= OPDRACHTEN =
1. Kun je uit het stuk over het Waaizine letterlijk de passage overnemen die begint bij "Bij de concurrent" en eindigt bij "van de duinen."?
2. Hoe gaat het stuk over het Waaizine verder na de laatste zin? Schrijf het vervolg.

= BRONFRAGMENT =
Tag Archives: oerol

Bij de concurrent

Tik, tik, tik, tuuuuuut. Medogenloos laat de digitale klok in de hoek van redactie weten dat mijn tijd om is. “Te laat!” Dennis Gaens, de grote baas van het Waaizine is streng. “Maar ik had net nog een deadline voor de echte krant”, sputter ik. “Echte krant?! Niets mee te maken, je zit nu hier en dat was de deadline.”

Het zoemde al enige tijd over onze redactie: we hebben concurrentie. Er is een tweede dagelijkse krant op het eiland neergestreken. “Negeren!” adviseerde een deel van de redacteuren. Maar: “De aanval is de beste verdediging!”, meende de meerderheid, dus stap ik op fiets. De redactie van het Waaizine heeft het wel getroffen: terwijl wij onze stukjes tikken in een tent naast het Oerol kantoor, waar weer en wind dramatisch worden uitvergroot, zitten zij in een prachtige schuur aan de rand van de duinen.

= GEGEVENSREGELS =
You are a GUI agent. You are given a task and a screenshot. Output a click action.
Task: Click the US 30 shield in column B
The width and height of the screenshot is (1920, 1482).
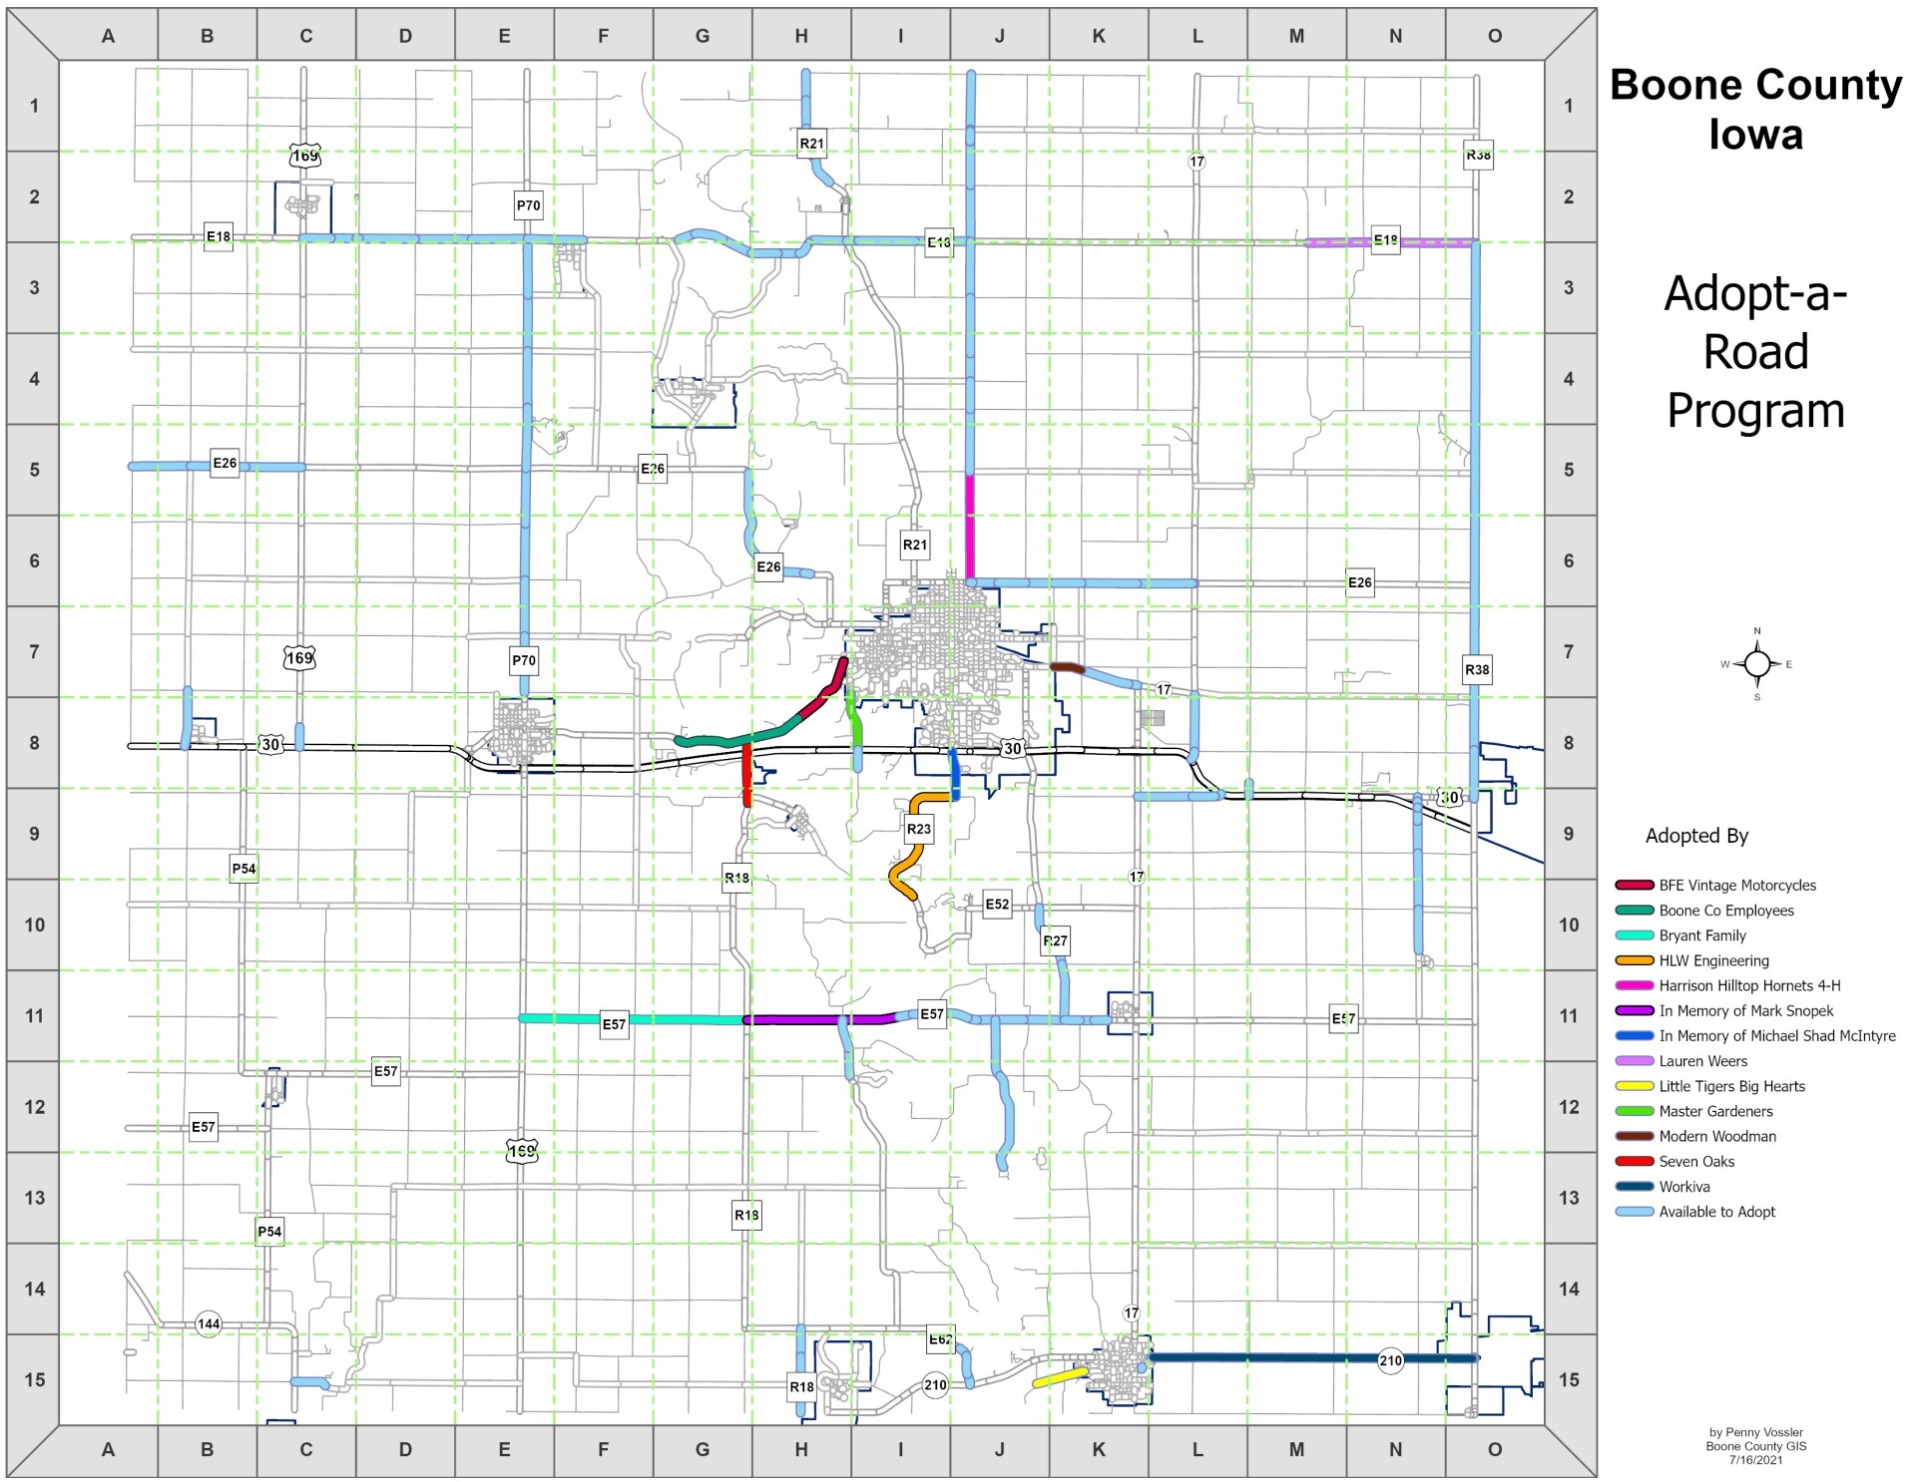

= DE RESULTATEN =
1.
Bij de concurrent

Tik, tik, tik, tuuuuuut. Medogenloos laat de digitale klok in de hoek van redactie weten dat mijn tijd om is. “Te laat!” Dennis Gaens, de grote baas van het Waaizine is streng. “Maar ik had net nog een deadline voor de echte krant”, sputter ik. “Echte krant?! Niets mee te maken, je zit nu hier en dat was de deadline.”

Het zoemde al enige tijd over onze redactie: we hebben concurrentie. Er is een tweede dagelijkse krant op het eiland neergestreken. “Negeren!” adviseerde een deel van de redacteuren. Maar: “De aanval is de beste verdediging!”, meende de meerderheid, dus stap ik op fiets. De redactie van het Waaizine heeft het wel getroffen: terwijl wij onze stukjes tikken in een tent naast het Oerol kantoor, waar weer en wind dramatisch worden uitvergroot, zitten zij in een prachtige schuur aan de rand van de duinen.

2.
“Nou, schrijf gewoon maar waar je zin in hebt”, zegt redacteur Hanneke Hendrix als ik vraag wat ik kan doen. “Wil je een beetje salmiakpoeder?” Hanneke blijkt het poeder te gebruiken ter inspiratie voor haar verhaal. Aan de overkant zit gastschrijfster Klaske Oenema knipkunstwerkjes te maken. Ik staar naar mijn lege beeldscherm. Geen rubrieken, thema’s en interviews. Wat een vrijheid! Maar kan ik dit wel aan? Ik probeer associatief tot een verhaal te komen. Ik denk over Terschelling, Oerol en misgelopen liefdes… “Over 45 minuten deadline!”, haalt hoofdredacteur Dennis me bruut uit mijn artistieke dagdromerij. “Dan opmaken, drukken en presenteren.”
Mijn vingers playbacken typebewegingen boven mijn toetsenbord. Dit wordt een flater en dat nog wel bij de concurrent. Dan doet iemand de poort van de schuur open. Zonlicht en een briesje komen binnen en nemen mijn vingers mee naar het toetsenbord. De woorden stromen eruit en even later heb ik mijn verhaal af. Beduusd van mijn persoonlijk record snelschrijven zie ik hoe de redactie van Waaizine verandert in een gestroomlijnde productielijn. Het krantje wordt geprint, gevouwen en geniet.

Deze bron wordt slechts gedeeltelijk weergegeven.